The study also suggests that employers are struggling with maintaining financial transparency and promoting financial wellbeing. Thirty-two percent of businesses find it difficult to support employee financial wellness, while 42 percent report challenges in managing pay transparency.

Shared Financial Pressures

The escalating wage pressure reflects a shared financial strain, with employers battling higher payroll costs to attract and retain talent, and employees facing mounting living expenses. Research from SD Worx, released in September, found that salary remains the primary factor driving employee dissatisfaction. Less than half (47 percent) of UK employees are satisfied with their pay, with only 49 percent feeling their salary is competitive and just 52 percent viewing their pay as fair relative to colleagues at a similar level.

This disconnect suggests that while employers are aware of financial pressures, the gap between employee needs and what organisations can afford remains wide. Employers are increasingly challenged to balance realistic compensation packages with the need to provide adequate support for their workforce’s cost-of-living demands.

Laura Miller, UK People Country Leader at SD Worx said, “The research highlights the very real impact that financial strain is having on businesses. However, the strain is shared by employees who too often feel poorly informed, ignored or just not in control of their own pay and benefits package.

“However, it’s a positive sign that employers have read these signals and are making active inroads to improving their communications about pay. This is vital to take a more transparent, empathetic approach that is able to reach across an entire company. It should be stressed that these efforts must be strategic, personalised to individuals as far as possible and above all else consistent.”

Communication Challenges

A growing communications gap around pay packages is contributing to employee dissatisfaction and disengagement. While some employers are attempting to bridge this gap through one-on-one conversations (32%) and internal communications (22%), these efforts appear to fall short, with many employees feeling uninformed. According to the SD Worx survey, only 50 percent of employees say they receive enough information about their pay, and just 25 percent report having the flexibility to tailor their rewards packages to fit personal needs.

However, there is a move among employers to address this gap. Nearly two-thirds (65.7%) of businesses are increasing their investment in rewards communications in the short term, with 38 percent of these making it a priority for long-term improvement.

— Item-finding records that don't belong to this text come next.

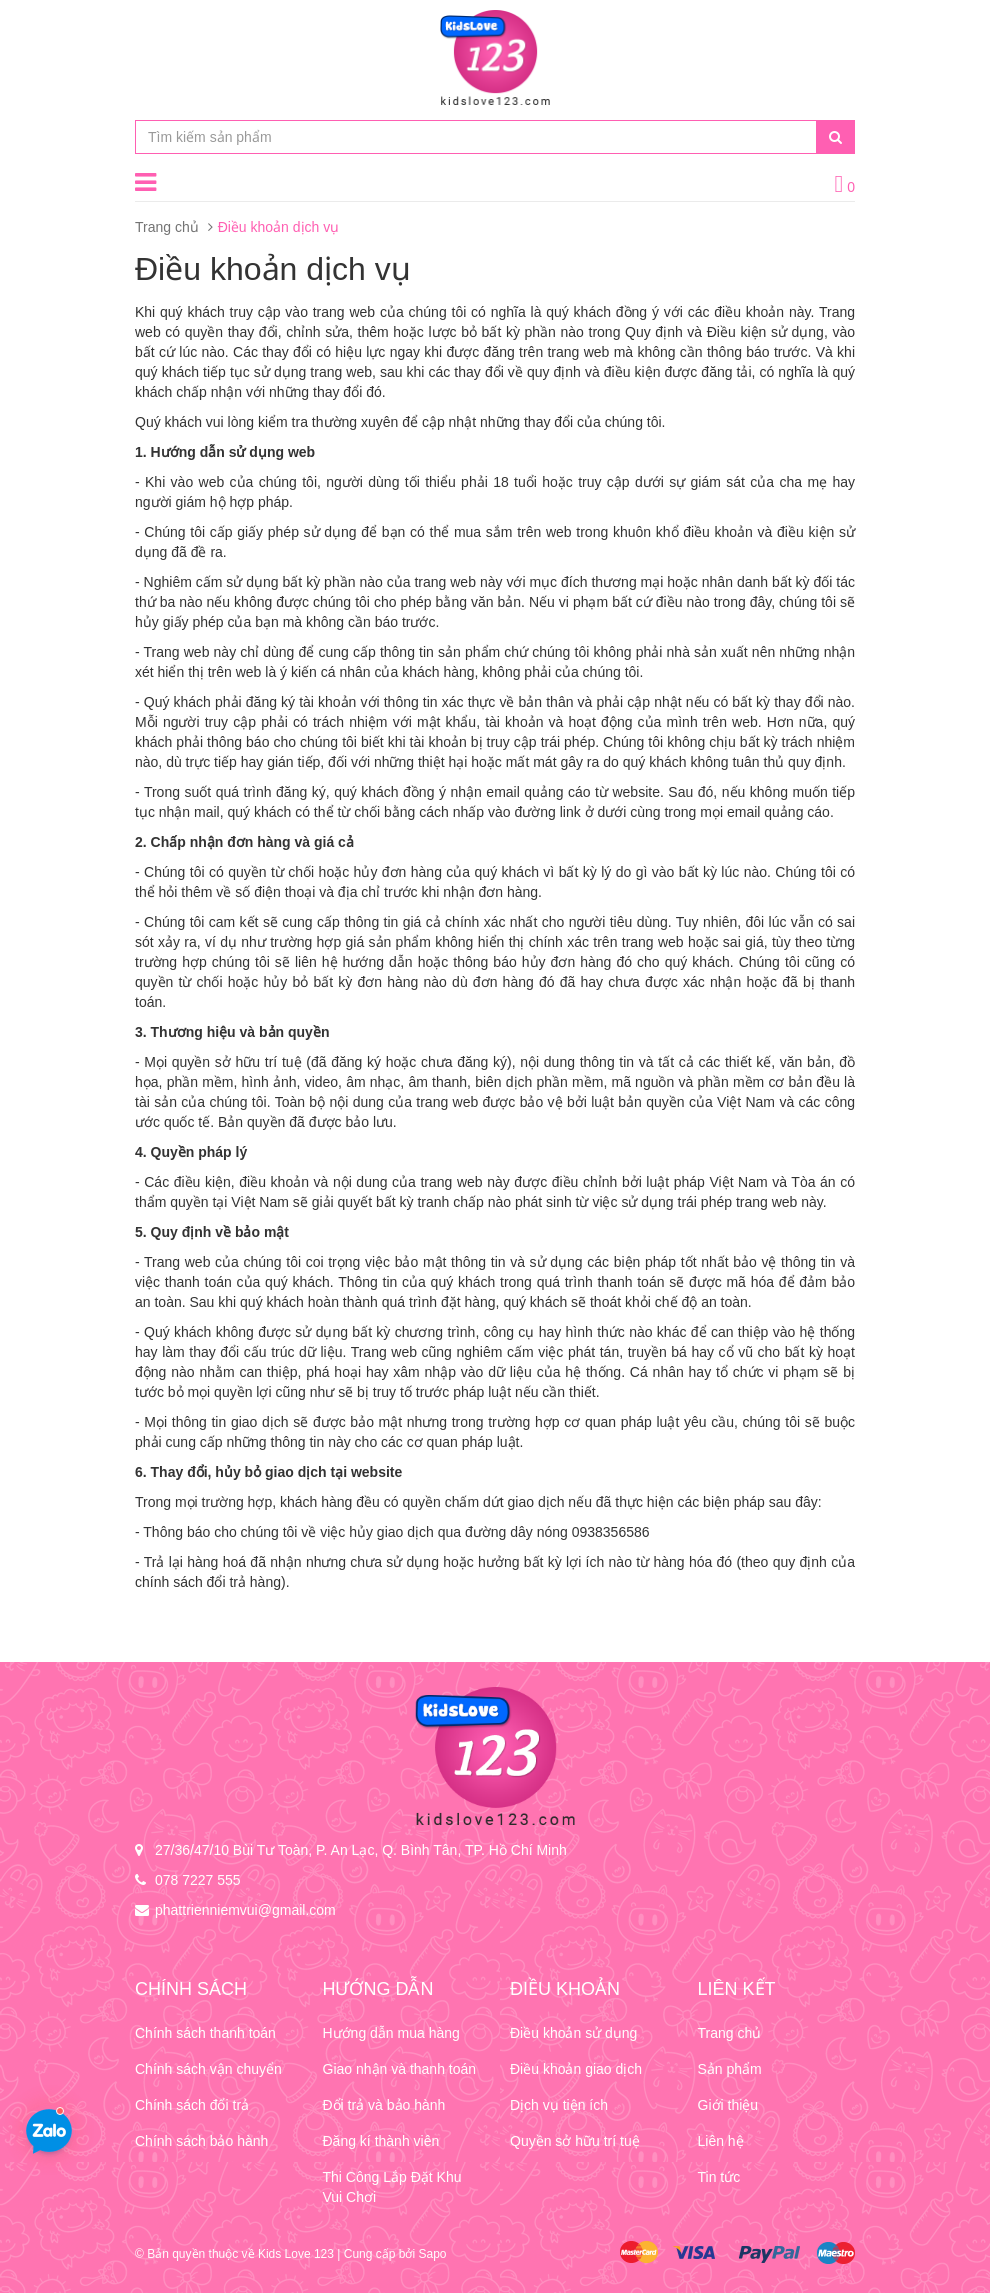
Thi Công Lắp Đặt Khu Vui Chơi (392, 2187)
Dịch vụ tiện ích (559, 2105)
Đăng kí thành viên (381, 2141)
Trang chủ (167, 227)
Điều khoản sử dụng (573, 2033)
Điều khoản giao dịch (576, 2069)
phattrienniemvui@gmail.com (245, 1910)
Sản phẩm (730, 2069)
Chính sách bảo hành (201, 2141)
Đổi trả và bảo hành (384, 2105)
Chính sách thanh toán (205, 2033)
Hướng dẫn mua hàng (391, 2033)
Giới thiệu (728, 2105)
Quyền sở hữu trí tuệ (575, 2141)
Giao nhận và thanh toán (400, 2069)
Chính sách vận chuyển (208, 2069)
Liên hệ (721, 2141)
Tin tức (719, 2177)
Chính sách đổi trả (192, 2105)
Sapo (432, 2254)
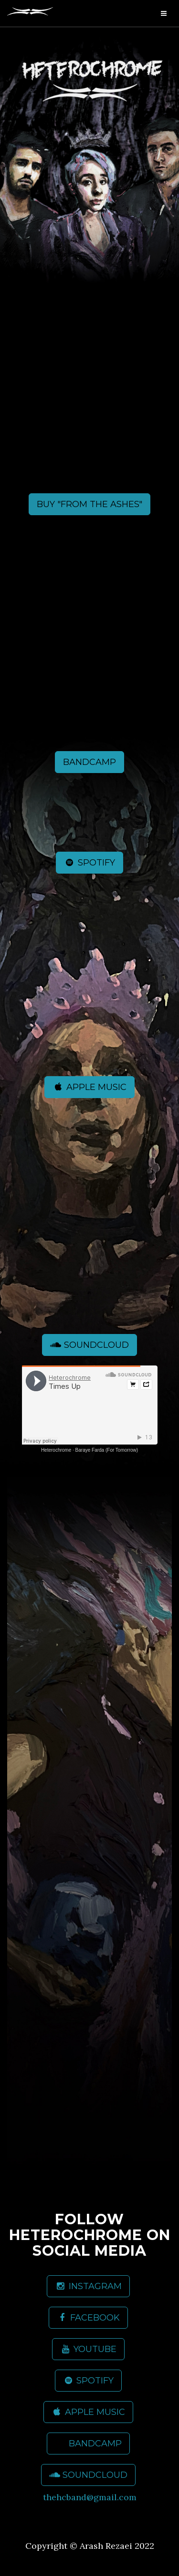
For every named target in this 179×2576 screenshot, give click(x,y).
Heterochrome (56, 1450)
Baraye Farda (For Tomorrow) (106, 1450)
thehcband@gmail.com (90, 2497)
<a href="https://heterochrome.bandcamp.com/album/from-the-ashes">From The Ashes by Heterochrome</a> (89, 400)
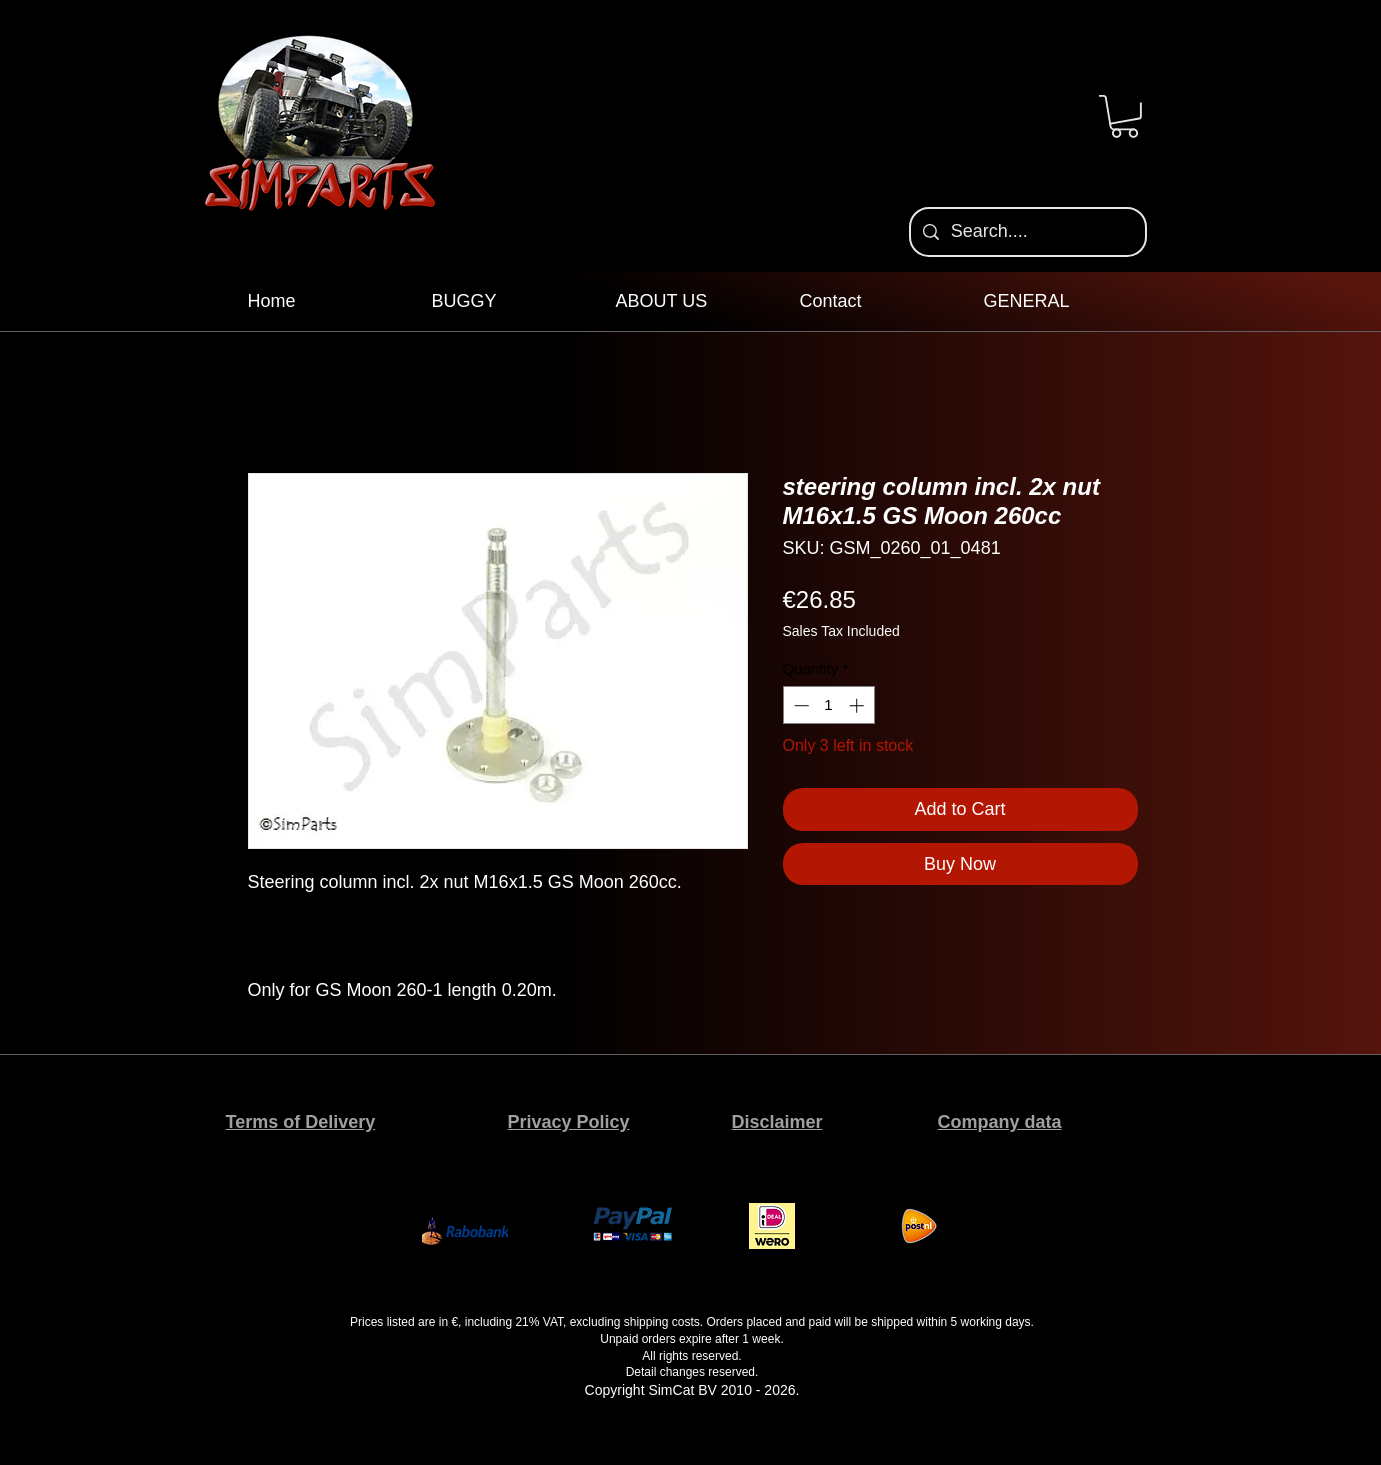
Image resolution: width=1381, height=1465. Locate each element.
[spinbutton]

“A good mix of financial and non-financial benefits really helps boost employee satisfaction and well-being. However, even the best perks mean nothing if employees feel in the dark about their value or feel that they’re not in tune with their interests or career goals,” Miller added. “That’s why employers must align benefits with what employees find important and give them a voice in the decision-making process. This ultimately builds trust, understanding and an appetite to stay with the company in the long-term.”